# Hand Engraved planes



## layne (Aug 31, 2011)

After a 6 month break I am back at the engraving bench. If you have never seen my work, stop by and have a look at my site. Just search on Cajunhandplanes.
I am one of the only people in the country doing this sort of work.
I'd love opinions. I've had a couple of folks recently tell me I'm destroying the value of old Stanleys by engraving them. I've never seen it this way anymore than engraving would destroy the value of a fine shotgun. I suppose it has to do with the fact that guns are traditionally engraved while planes have not been aside from rare occasions. 
I do know that the value of my engraved planes has risen steadily in the last 3 years. I intend to make it a tradition to have ones favorite tools engraved just like your favorite Colt.
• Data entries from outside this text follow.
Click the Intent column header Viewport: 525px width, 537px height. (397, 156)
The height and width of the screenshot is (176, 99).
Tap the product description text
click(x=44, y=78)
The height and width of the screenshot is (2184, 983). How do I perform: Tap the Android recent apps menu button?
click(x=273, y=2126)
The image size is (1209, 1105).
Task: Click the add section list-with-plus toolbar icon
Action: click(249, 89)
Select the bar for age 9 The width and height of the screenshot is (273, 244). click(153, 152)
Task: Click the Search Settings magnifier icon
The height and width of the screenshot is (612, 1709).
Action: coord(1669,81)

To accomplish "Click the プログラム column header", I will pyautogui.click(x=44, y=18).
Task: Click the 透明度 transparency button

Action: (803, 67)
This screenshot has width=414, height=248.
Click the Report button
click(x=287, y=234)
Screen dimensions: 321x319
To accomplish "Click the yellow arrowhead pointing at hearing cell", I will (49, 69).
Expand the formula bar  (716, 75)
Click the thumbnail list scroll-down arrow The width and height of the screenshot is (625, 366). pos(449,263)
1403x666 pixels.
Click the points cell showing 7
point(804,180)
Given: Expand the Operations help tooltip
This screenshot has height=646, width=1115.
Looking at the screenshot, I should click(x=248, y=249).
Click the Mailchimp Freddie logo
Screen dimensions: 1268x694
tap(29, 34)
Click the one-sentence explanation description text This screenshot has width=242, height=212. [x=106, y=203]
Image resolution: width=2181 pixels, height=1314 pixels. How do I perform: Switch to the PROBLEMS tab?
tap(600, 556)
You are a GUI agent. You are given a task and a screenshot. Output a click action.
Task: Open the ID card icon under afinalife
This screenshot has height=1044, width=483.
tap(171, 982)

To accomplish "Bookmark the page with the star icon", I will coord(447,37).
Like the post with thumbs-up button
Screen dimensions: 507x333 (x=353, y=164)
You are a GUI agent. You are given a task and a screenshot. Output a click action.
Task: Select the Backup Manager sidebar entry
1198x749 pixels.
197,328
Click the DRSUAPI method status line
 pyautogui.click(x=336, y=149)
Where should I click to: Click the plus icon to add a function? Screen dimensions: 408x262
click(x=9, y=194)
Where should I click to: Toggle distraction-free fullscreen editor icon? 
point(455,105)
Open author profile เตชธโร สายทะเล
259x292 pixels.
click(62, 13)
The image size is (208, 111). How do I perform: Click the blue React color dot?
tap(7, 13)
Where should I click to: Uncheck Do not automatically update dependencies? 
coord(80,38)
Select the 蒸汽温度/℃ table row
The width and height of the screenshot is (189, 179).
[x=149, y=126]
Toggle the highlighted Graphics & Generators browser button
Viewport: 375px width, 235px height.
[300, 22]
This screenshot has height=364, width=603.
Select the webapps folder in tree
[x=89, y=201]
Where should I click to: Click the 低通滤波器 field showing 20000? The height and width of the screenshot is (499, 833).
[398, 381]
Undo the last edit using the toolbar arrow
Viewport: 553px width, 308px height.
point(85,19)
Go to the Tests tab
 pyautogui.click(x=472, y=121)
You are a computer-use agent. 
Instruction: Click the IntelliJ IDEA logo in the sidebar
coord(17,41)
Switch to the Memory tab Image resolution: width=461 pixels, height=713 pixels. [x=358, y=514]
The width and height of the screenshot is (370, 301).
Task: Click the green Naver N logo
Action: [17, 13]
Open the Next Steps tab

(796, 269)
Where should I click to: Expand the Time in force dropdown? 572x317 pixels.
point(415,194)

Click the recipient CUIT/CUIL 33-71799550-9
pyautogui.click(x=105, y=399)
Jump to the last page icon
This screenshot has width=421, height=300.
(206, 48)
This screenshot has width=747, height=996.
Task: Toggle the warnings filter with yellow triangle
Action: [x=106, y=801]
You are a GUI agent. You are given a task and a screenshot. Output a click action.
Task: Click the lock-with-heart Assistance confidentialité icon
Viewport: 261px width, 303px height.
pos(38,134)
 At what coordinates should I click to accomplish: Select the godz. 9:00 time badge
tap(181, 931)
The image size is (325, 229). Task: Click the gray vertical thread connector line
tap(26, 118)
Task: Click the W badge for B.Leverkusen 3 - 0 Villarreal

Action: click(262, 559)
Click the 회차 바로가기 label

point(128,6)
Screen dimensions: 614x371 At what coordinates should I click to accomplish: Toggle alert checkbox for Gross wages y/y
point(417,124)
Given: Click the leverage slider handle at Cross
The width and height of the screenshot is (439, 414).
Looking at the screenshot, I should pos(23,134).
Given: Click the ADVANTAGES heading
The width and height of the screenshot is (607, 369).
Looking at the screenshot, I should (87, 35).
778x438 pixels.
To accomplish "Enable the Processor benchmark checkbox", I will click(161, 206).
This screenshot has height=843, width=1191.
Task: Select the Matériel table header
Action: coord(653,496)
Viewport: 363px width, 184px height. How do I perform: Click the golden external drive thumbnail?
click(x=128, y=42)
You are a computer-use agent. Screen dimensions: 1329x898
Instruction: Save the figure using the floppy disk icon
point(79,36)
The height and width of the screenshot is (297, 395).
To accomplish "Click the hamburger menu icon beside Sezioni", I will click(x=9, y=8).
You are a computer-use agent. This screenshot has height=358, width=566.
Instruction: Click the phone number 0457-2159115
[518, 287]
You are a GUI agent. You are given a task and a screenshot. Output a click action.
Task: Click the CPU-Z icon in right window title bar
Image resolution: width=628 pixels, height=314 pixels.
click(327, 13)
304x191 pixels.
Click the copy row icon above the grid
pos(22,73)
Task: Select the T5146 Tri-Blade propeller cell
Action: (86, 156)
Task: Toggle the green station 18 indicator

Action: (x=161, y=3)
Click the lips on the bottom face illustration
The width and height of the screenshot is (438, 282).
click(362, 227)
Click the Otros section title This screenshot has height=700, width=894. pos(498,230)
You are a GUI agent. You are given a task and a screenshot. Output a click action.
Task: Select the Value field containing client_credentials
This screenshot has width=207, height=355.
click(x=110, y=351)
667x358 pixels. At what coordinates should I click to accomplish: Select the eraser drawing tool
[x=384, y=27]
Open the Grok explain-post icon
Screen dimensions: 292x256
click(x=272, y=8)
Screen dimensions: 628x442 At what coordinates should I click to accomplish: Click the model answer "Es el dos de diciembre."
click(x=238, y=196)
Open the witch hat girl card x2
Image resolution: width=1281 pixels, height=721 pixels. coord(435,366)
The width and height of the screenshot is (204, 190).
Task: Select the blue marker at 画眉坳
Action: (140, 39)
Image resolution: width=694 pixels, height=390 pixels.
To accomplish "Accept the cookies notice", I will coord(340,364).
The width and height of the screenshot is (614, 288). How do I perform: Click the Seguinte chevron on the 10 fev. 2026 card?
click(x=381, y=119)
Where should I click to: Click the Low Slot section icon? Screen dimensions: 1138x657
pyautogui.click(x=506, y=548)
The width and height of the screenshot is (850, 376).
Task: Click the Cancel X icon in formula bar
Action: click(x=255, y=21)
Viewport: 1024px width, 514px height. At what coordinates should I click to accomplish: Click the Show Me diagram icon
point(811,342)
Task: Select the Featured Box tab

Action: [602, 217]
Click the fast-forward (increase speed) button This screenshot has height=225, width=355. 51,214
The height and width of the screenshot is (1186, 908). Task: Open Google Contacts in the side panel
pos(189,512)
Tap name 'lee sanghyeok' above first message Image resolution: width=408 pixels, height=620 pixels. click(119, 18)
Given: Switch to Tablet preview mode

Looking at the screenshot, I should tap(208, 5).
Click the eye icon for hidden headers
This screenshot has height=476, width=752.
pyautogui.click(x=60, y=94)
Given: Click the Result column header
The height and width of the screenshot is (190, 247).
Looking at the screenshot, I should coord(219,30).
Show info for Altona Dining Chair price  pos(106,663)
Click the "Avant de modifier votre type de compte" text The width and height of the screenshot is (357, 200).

I think it is the ultimate way to show off a traditional, hand crafted art, on a tool that represents handmade.


----------



## widdle (Mar 10, 2010)

Awesome work…Where would i find some for sale ?


----------



## Loren (May 30, 2008)

I think they are marvelous. Stunning. I might raise an eyebrow if you
did that to a Norris infill, but Stanley iron planes and there ilk were
made by the millions so there's no danger of you defacing the
last one in fine condition.


----------



## jdmaher (May 4, 2011)

Really beautiful. Probably out of my price range ('til I win the Lotto), but just awesome. I especially liked you slideshow!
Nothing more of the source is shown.